Would you retype the line that contains "Given: Pick the Open Existing folder icon" and all lines following it to the end of the entries below, exactly and without pictures?

*** DATA SECTION

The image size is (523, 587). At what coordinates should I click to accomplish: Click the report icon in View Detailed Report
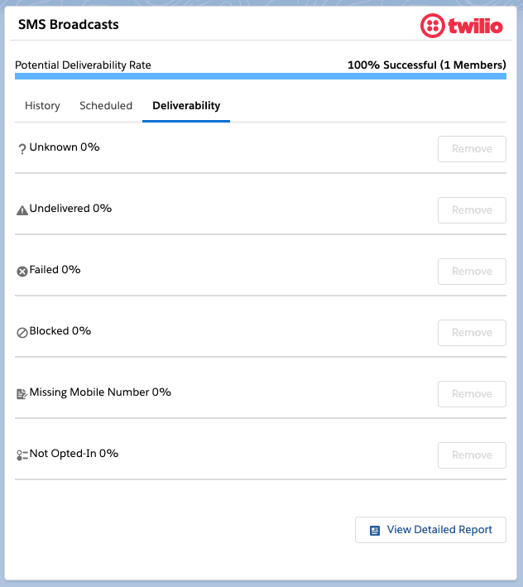(375, 531)
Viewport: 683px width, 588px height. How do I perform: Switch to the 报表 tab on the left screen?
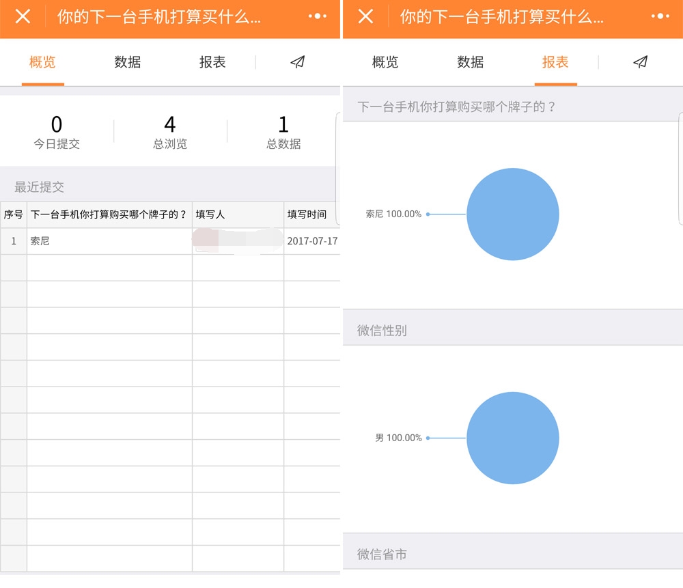point(212,62)
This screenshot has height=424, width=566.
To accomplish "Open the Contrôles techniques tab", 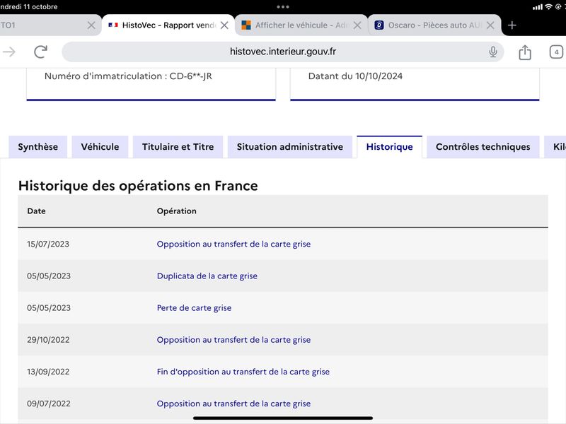I will click(x=483, y=147).
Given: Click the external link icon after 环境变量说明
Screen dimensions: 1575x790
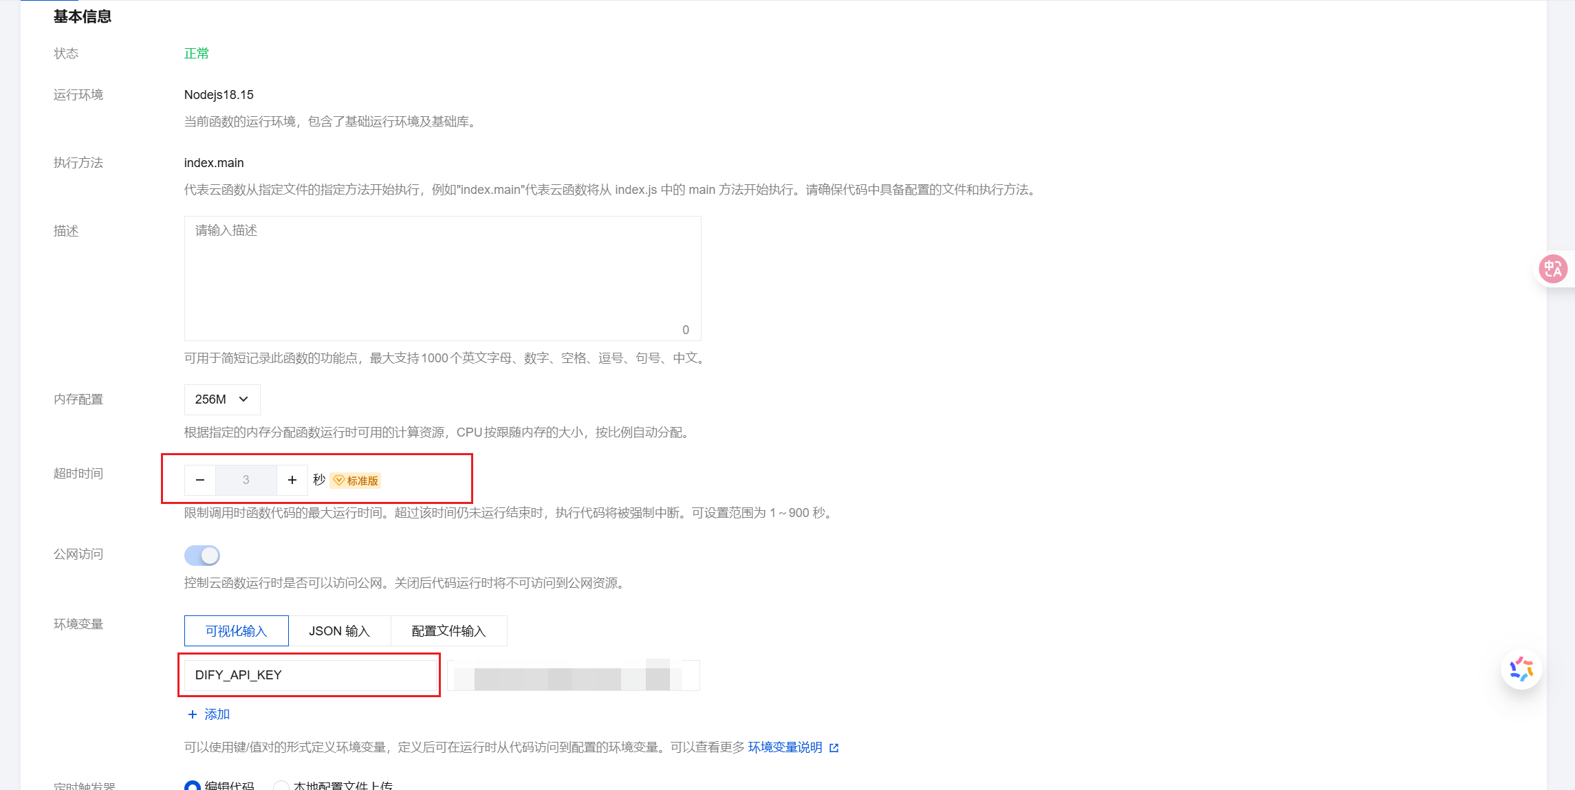Looking at the screenshot, I should click(x=834, y=748).

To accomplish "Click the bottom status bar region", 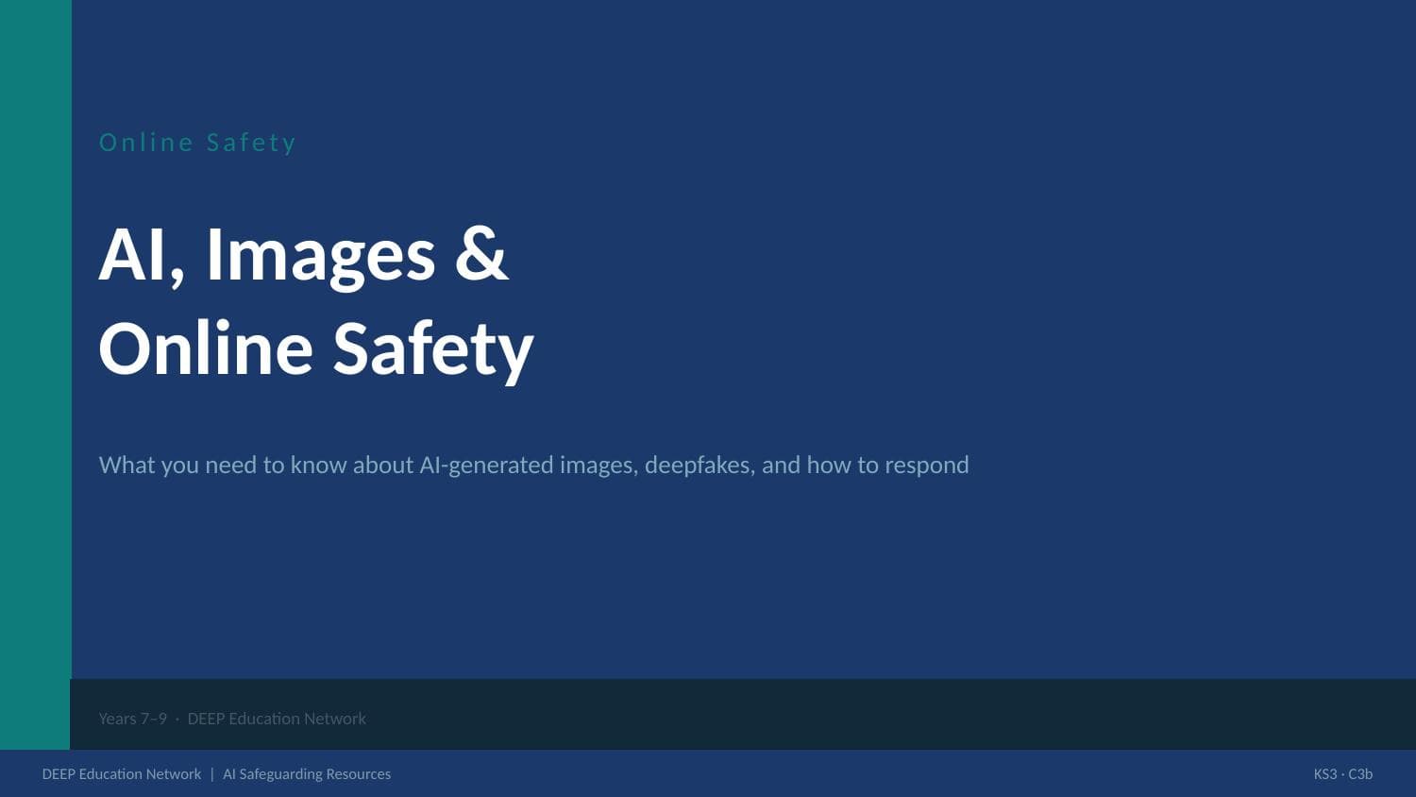I will 708,773.
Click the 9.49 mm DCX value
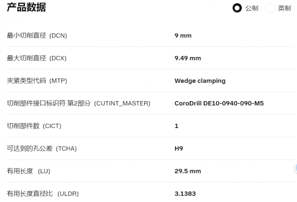This screenshot has height=202, width=297. coord(188,58)
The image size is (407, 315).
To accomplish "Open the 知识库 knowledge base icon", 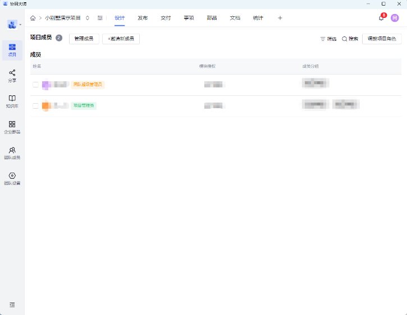I will click(x=12, y=101).
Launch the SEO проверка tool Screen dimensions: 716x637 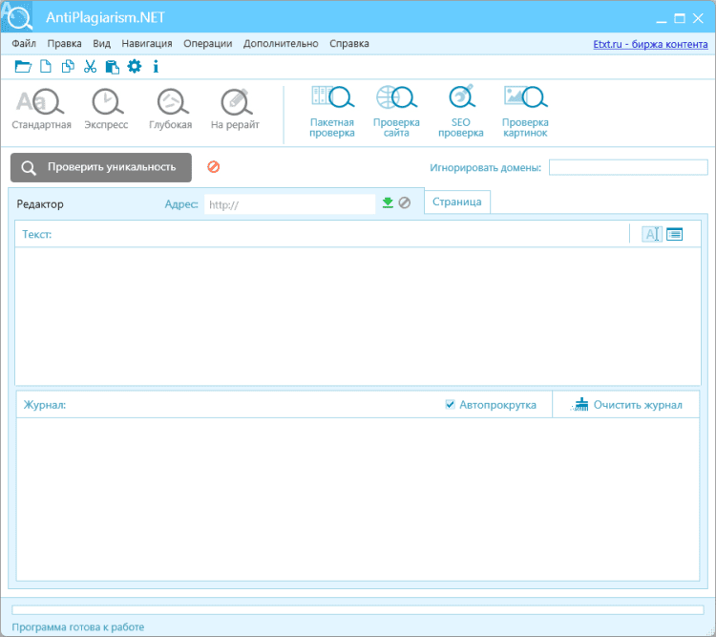coord(461,101)
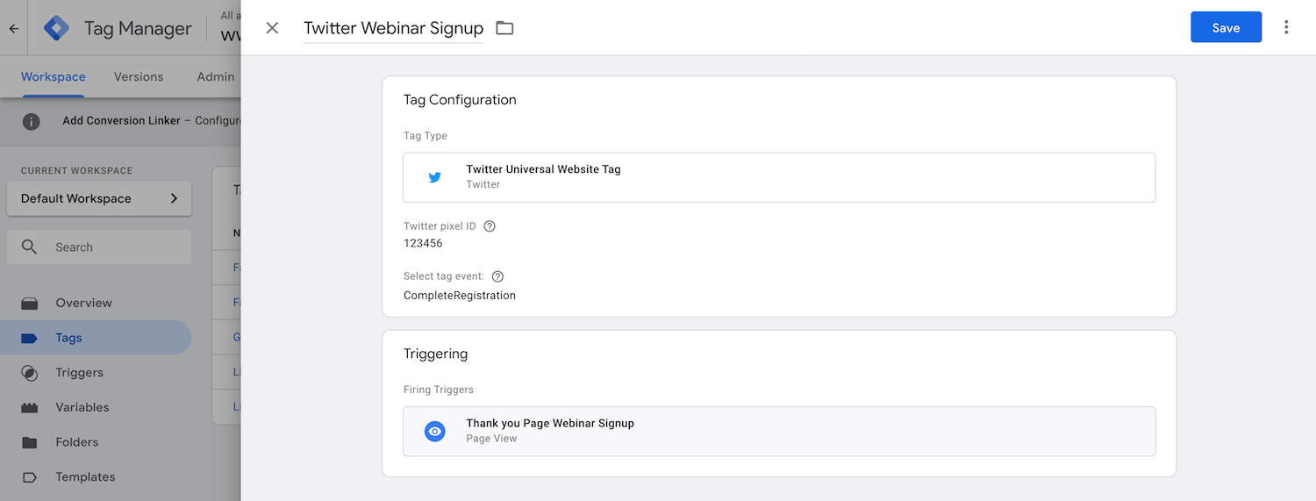1316x501 pixels.
Task: Click help icon next to Select tag event
Action: [x=497, y=276]
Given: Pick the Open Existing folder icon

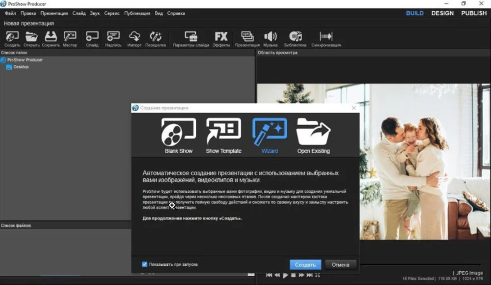Looking at the screenshot, I should [313, 134].
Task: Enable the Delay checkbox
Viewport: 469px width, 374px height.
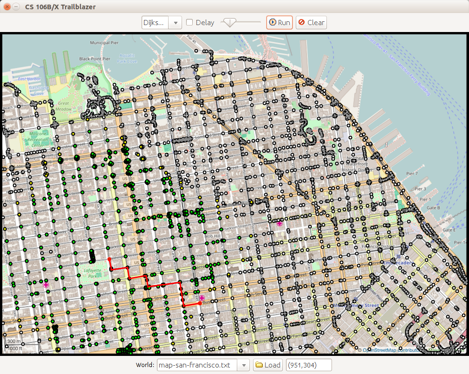Action: tap(190, 22)
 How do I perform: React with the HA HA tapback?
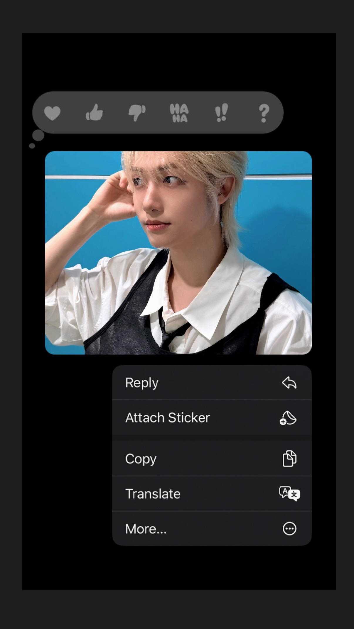pos(179,113)
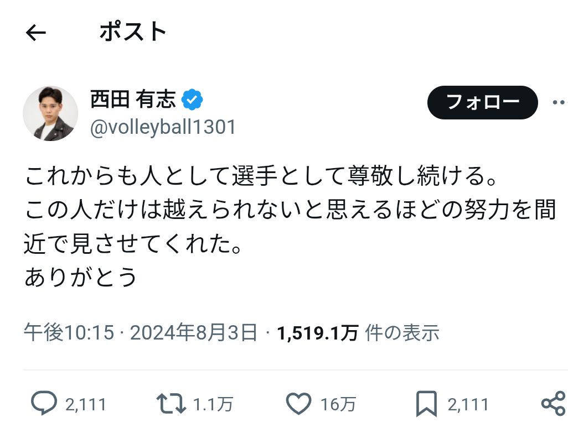Click the blue verified badge

[x=192, y=100]
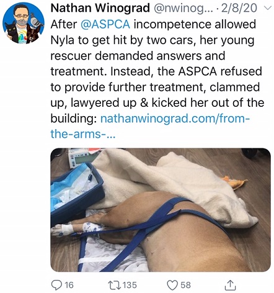Open the share icon for this tweet
The width and height of the screenshot is (274, 293).
(230, 285)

******

WRITTEN REPLY:
Given: Pick the Open Existing folder icon

Looking at the screenshot, I should [313, 134].
Task: Enable the Delay checkbox
Viewport: 469px width, 374px height.
Action: tap(190, 22)
 How do I perform: React with the HA HA tapback?
pos(179,113)
Click the blue verified badge

[x=192, y=100]
Open the share icon for this tweet
The width and height of the screenshot is (274, 293).
(230, 285)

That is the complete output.